In [1]:
from lec_utils import *

Lecture 8 Supplement¶

More Visualization Examples¶

EECS 398-003: Practical Data Science, Fall 2024¶

practicaldsc.org • github.com/practicaldsc/fa24

This notebook just serves to show you even more examples of visualizations you can create using plotly.

Historical examples¶


William Playfair is known as the "father of data visualization", and is the creator of line charts, bar charts, and pie charts, among other things.

In this first section, we'll create some of his historical charts using plotly!

Imports and exports from Scotland¶

First, we'll recreate the very first known example of a bar chart, which depicts the imports and exports of Scotland to various countries in 1781.
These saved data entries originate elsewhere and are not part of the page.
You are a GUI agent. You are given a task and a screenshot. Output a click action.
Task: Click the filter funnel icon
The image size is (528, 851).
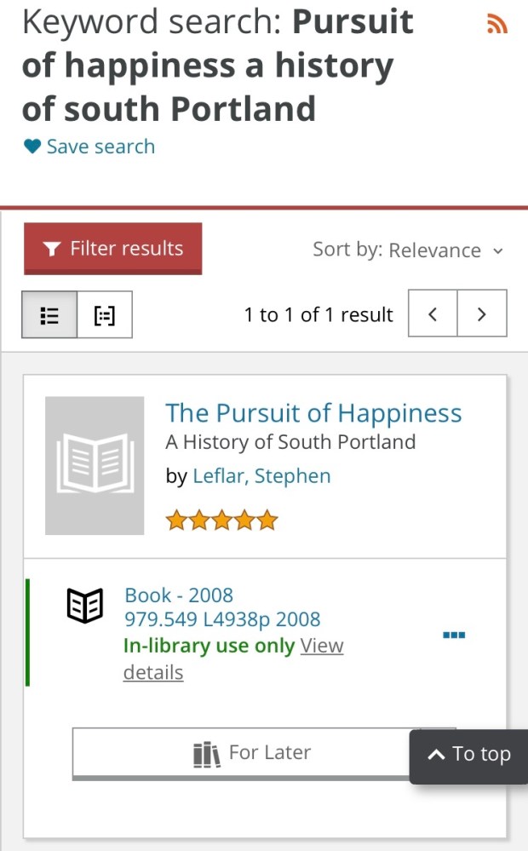pos(52,249)
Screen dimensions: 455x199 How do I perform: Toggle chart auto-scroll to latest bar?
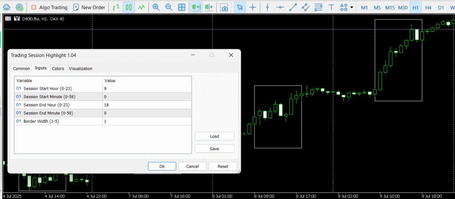click(x=196, y=8)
No description has been provided for this image
In [2]:
scotland = pd.read_csv('data/playfair-scotland.csv')
scotland
Out[2]:
country imports exports
0 Ireland 195685 305167
1 America 49826 183620
2 West Indies 169375 141220
... ... ... ...
13 Greenland 8291 0
14 Isle of Man & Jersey 802 1818
15 Denmark and Norway 28118 35011

16 rows × 3 columns

Let's see how we can make an interactive version of this plot. The library plotly will come in handy here.

In [3]:
fig = px.bar(scotland.sort_values('imports', ascending=False), 
             x=['exports', 'imports'], 
             y='country', 
             barmode='group', 
             orientation='h',
             color_discrete_map={
                 'exports': '#151EA6',
                 'imports': '#FCB305',
              },      
             title='Exports and Imports of <b>Scotland</b> to and from different parts for one Year'
            )

fig.update_layout(
    font_family="Arial",
    title_font_family="Arial",
    paper_bgcolor='#FFFFFF',
    plot_bgcolor='#FFFFFF',
    legend = {
        'title': '',
        'orientation': 'h'
    }
)

fig.add_annotation( # add a text callout with arrow
    text="no exports to Greenland!", x=10000, y="Greenland", ax=125,
    arrowhead=2, showarrow=True
)

fig.update_xaxes(title_text='',
                 side='top',
                 showline=True, 
                 linewidth=2, 
                 linecolor='black',
                 mirror=True,
                 showgrid=True, 
                 gridwidth=1, 
                 gridcolor='#EEEEEE',
                 tick0=0, 
                 dtick=25000,
                 tickangle=0)

fig.update_yaxes(title_text='',
                 side='right',
                 showline=True, 
                 linewidth=2, 
                 linecolor='black',
                 mirror=True,
                 showgrid=True, 
                 gridwidth=1, 
                 gridcolor='#EEEEEE',
                 tickson='boundaries')

As an aside – what if we want to export this chart to HTML, to put on a website? (Say, for making a data science portfolio?)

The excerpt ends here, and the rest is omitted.